Purerl does not provide the purescript-foreign library which allow to safely use foreign bindings. Most bugs I ran into during the implementation were caused by using badly the Erlang data in the Purerl code. So such a library would have been of a wonderful help.
The real problem is passing data back to Elixir code: since there's no real easy way of asserting the data representation, I limited myself to using very simple data structure, mostly maps with Atoms
as keys.
Talking of Atoms
, They were in the heart of the reason I couldn't unit test my code (I tired of fighting against myself and libraries). I'm using Ecto to save the events. It takes maps with strings as keys, but returns structured maps with atoms. The way I binded the Purerl and Ecto was a complete failure in that regard, and I already regret it.

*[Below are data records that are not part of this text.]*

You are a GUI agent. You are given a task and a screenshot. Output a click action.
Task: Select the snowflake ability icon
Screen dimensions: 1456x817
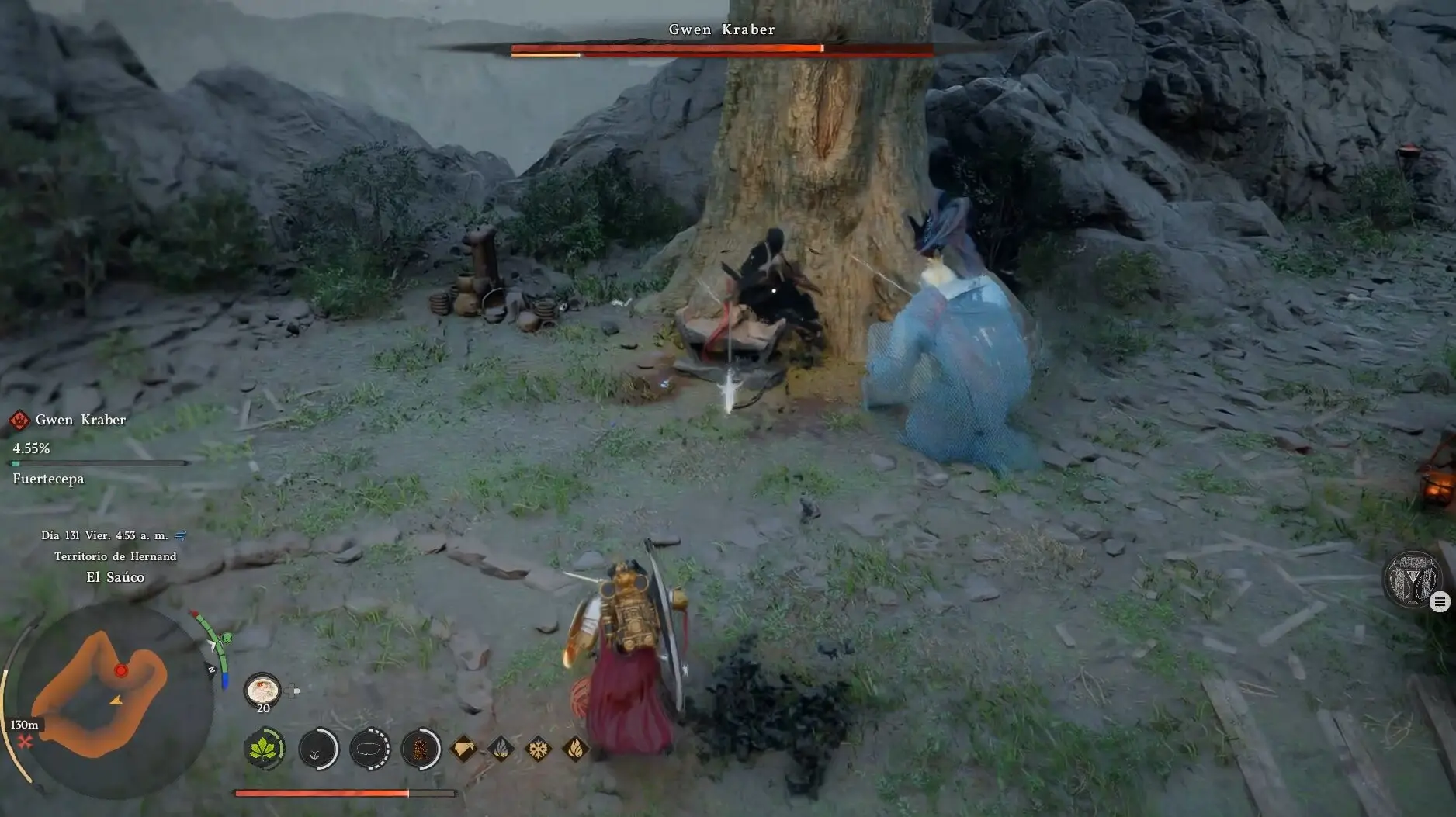coord(537,749)

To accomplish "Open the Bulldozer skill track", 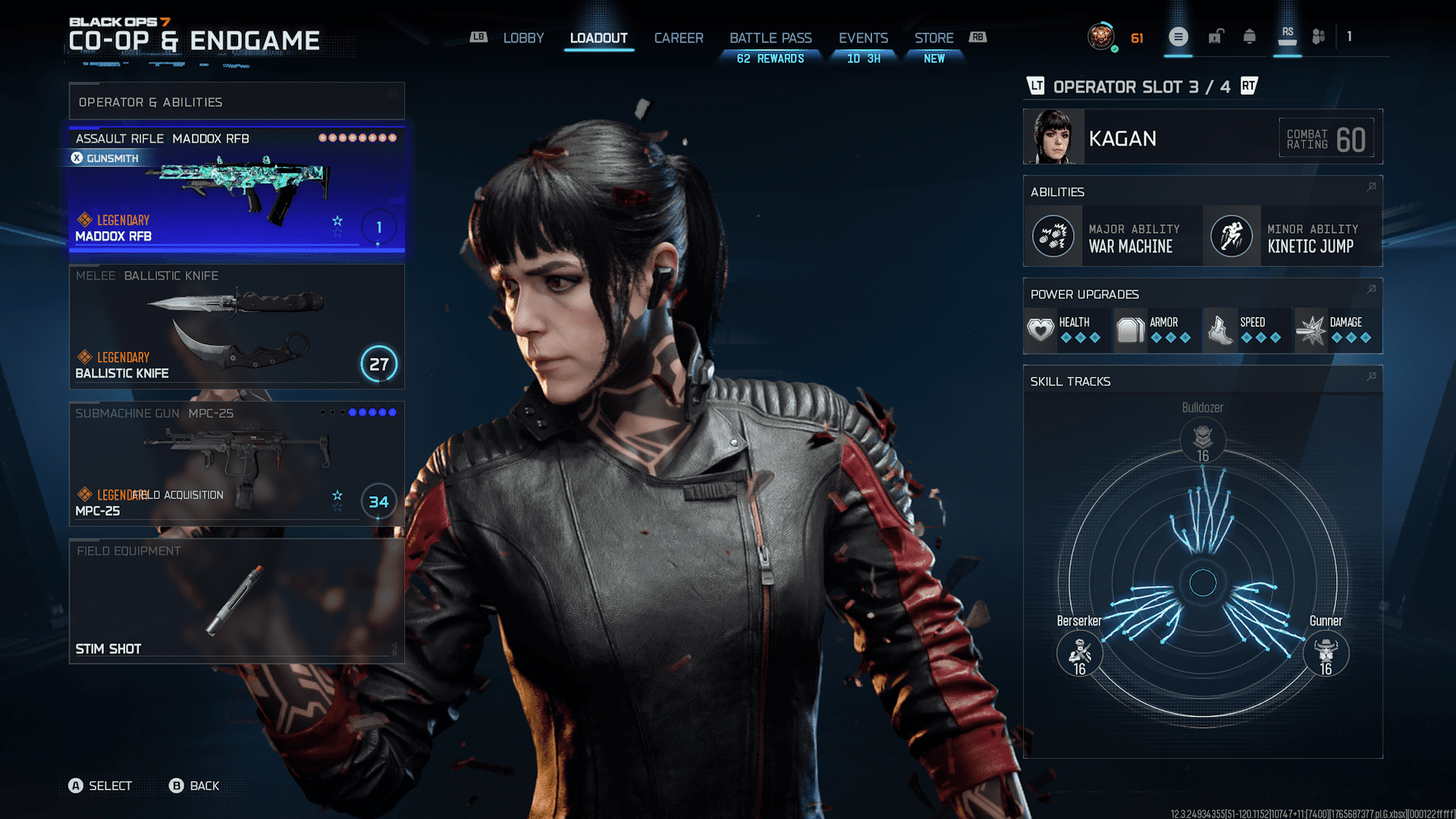I will pyautogui.click(x=1203, y=438).
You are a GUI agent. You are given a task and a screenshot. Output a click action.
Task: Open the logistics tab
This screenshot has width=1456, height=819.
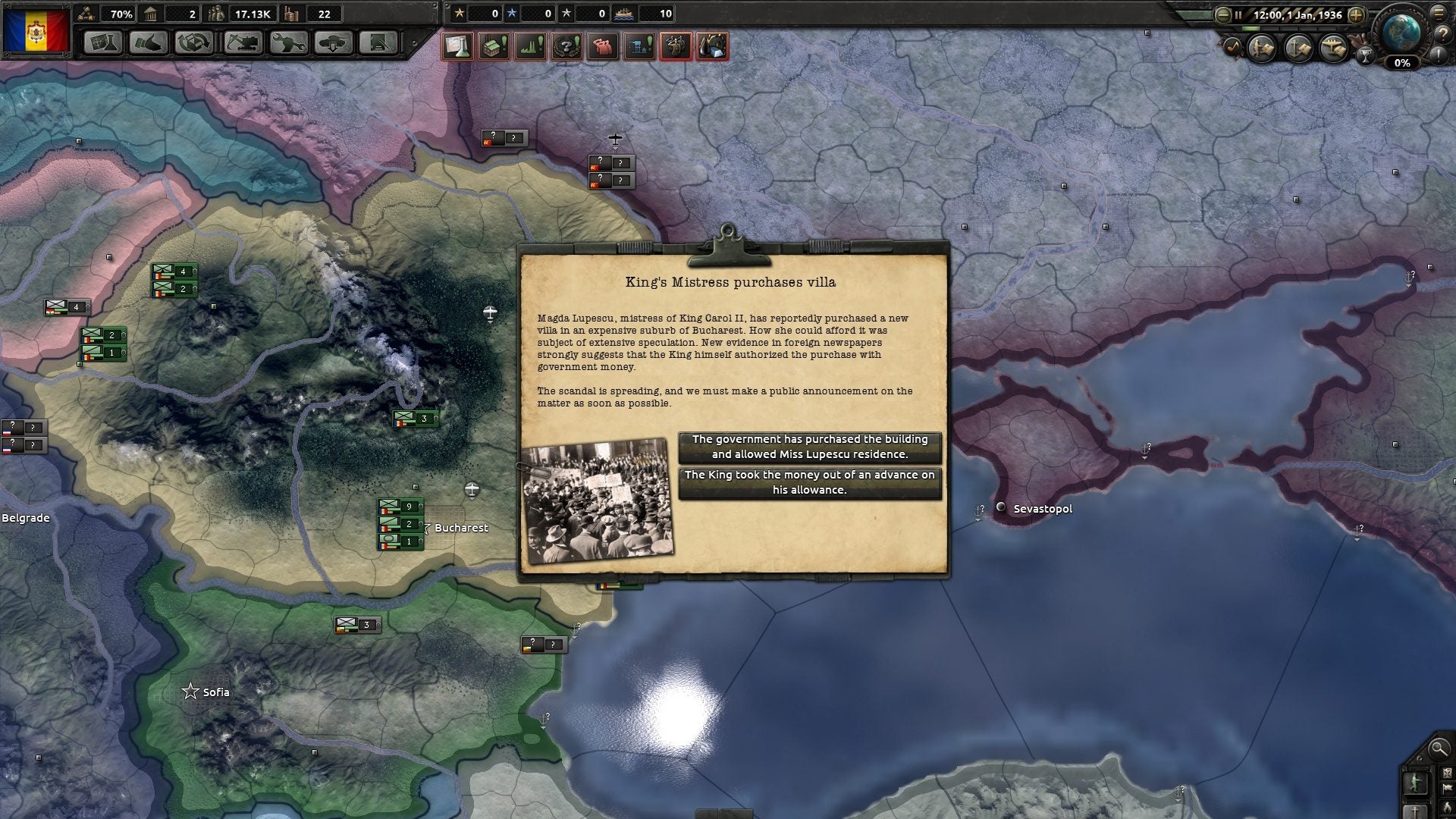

For a long time I didn't let myself change titles on my blog, The code just didn't implement the logic behind it. You would think changing a blog post title is a benign operation, but it's not. One thing that needs to be kept is the slug of the post. The slug is the human readable section of an url. When I publish an article, a slug is automatically generated from the title of the article. But since my article can be referenced from Twitter or other media, the old slugs should redirect to the updated slug.
This refactoring with a type safe language allowed me to implement this feature without the fear of breaking anything. I admit I also felt the pleasure of doing something that would not be allowed in an industrial environment! Using less maintained languages are a real pleasure! And pain! But just as Marcel Proust would say:
J’en conclus plus tard qu’il y a une chose aussi bruyante que la souffrance, c’est le plaisir.
I concluded later that there is something as noisy as suffering, it is pleasure.
Marcel Proust, Sodome et Gomorrhe
Only if you don't fear diving deep into weird problems, having to support basing utilities for yourself, building your own package-set.json
file, and have fun! I guess Javaist can use eta, javascripters Purescript and Csharper F#. Since most of those languages have tricks to be easily integrated, test them for simple modules, so you can easily come back from them.
A special thanks to Nicolas Wolverson who did an awesome job at implementing Purerl!